Bu kavram hem kutsal kabul edilir hem de bu kutsallık o kadar erişilemez gerçek dışı tabularla donatılır ki bazen duygusal olarak kadının omuzlarında bir vicdani yük haline gelir. Üstelik kutsal olan tartışılmazdır. Toplum kadına “anneliği” bir seçenek olarak sunmaz; ya anne olmalıdır ya da anne olmadığı/olamadığı için sorgulanır veya anne olmadığı için eksik olduğuna inandırılır. Anne olanın çocuk arzusu sorgulanmazken, olmayanın isteksizliği sorgulanır. Bu inançla annelik rolü giderek kadınlık rolünün de önüne geçer. Hatta anne olmak da yetmez, anneliğin de içi imkânsızlarla doldurulur, “iyi anne”, “en iyi anne”, “en mükemmel, en fedakâr anne” olunmalıdır. Kimi zaman bazı kültürlerde “Sezaryen mı oldu? Hemen mi işe başladın, anne sütü alamadı mı?” gibi istilalarla yürekte taşınması zor, suçluluk duygularıyla yüklü vicdani bir mesele olarak da hissettirilir.
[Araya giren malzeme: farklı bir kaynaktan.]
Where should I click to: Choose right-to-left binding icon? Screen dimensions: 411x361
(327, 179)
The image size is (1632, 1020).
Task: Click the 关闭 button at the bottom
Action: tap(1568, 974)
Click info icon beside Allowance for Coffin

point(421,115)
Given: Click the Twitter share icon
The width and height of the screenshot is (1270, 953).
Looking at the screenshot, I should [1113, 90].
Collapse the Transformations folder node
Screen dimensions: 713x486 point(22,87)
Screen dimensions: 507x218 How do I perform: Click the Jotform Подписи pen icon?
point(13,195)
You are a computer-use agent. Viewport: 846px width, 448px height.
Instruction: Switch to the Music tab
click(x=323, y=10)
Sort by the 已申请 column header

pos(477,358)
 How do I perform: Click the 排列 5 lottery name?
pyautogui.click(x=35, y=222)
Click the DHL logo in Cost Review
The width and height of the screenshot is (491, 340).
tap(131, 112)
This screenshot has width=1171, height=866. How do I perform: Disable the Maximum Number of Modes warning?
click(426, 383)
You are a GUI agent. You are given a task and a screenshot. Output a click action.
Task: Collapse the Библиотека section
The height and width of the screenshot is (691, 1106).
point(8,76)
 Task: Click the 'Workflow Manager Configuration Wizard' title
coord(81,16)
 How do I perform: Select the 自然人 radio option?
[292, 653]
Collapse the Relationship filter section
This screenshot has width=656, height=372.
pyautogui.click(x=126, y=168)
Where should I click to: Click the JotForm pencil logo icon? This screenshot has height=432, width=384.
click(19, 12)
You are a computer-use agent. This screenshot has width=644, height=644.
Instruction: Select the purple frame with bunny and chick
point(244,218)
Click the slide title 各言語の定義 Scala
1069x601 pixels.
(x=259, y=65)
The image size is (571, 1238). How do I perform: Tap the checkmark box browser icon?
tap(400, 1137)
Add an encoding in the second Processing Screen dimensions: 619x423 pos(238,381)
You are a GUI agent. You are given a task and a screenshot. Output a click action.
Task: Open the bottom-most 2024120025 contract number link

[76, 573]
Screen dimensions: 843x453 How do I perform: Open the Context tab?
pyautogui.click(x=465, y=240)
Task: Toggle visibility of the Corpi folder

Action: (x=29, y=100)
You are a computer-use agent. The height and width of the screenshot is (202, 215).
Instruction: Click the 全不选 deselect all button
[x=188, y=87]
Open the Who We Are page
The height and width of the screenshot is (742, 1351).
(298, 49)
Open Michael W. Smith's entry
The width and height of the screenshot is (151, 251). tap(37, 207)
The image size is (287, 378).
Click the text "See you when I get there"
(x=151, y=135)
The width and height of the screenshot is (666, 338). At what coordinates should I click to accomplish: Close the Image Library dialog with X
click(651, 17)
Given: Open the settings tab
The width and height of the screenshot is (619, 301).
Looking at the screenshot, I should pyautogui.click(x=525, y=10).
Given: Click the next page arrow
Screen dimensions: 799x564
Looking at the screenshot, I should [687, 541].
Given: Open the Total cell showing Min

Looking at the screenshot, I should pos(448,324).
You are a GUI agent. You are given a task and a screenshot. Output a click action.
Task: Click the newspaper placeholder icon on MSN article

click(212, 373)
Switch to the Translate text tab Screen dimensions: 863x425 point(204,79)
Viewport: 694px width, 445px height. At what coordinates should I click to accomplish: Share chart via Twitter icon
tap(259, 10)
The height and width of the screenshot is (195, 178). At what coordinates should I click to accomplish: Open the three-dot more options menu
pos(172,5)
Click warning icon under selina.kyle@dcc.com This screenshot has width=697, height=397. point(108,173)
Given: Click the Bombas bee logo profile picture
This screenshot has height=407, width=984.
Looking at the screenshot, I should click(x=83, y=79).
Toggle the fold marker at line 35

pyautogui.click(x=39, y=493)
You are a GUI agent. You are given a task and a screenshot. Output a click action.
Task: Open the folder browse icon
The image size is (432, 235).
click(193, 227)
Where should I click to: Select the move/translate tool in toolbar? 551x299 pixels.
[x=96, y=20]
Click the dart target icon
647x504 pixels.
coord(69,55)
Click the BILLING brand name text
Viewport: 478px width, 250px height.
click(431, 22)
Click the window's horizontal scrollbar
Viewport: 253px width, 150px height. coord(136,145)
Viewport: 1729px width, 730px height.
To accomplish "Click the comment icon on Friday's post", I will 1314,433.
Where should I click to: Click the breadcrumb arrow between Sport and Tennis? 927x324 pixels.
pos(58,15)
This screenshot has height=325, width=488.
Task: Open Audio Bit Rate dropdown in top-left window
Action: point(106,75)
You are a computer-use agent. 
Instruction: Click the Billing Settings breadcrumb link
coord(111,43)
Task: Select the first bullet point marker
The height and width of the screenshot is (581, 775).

Anne olunca, kadınlığı unutmak, anneliği kadınlığın yerine koyarak yaşamı sürdürmek pek çok kadın için bu vicdani meseleyle başa çıkmanın yollarından biri olarak kabul görür. İmkânsızlarla, özverilerle, vicdanla içi doldurulan yalnızca annelik kavramı olmaz kadının da ayrılmaz, tamamlayıcı parçaları haline gelir. Kadınlık ve annelik birbirinden ayrışması zor iki kavram olarak, annelik kadınlığın, kadınlık anneliğin varoluşunu tamamlar nitelikte anlamlandırılır. Oysa gönüllü çocuksuzluk, gönülsüz çocuksuzluk hallerinin de en az annelik kadar kabul edilebilir hale gelmesi, kadının üretkenliğinin yalnızca “anne” olmaya bağlanmaması kadın olmanın farklı hallerini de deneyimlenmesine fırsat tanır.
Kadınlık ve annelik ekseninin dışında annelik kavramının da kültürden kültüre değiştiği hatta popüler kültürle beraber farklılaştığını söylemek yanlış olmaz. Özellikle de sosyal medyaya yansıyan annelik rolünün gerçeklik dışında ideal, doğru ve mükemmel standartlar sunması da yetersiz annelik endişelerine ve ideal olanı gerçekleştirememeye dair kaygılara neden olabileceği söylenebilir.
Andre Green, kadının ruhsallığında filizlenen annelik – kadınlık arasındaki çatışmanın temelini kadının eşi ve bebeğiyle olan yoğun temasa dayandırır. Her ikisiyle de bu teması gerçekleştiren tek kişi olarak şefkat ve şehvetin birbirine karışmasından kaynaklanan bir çatışmaya dikkat çeker. Tek bedende hem anne hem de kadın olmak zordur, bebeğin dünyaya gelmesiyle filizlenen bu ruhsal çatışmadan anneliğinde, kadınlığında sağ salim çıkması gerekir. (akt, Abrevaya, 2015)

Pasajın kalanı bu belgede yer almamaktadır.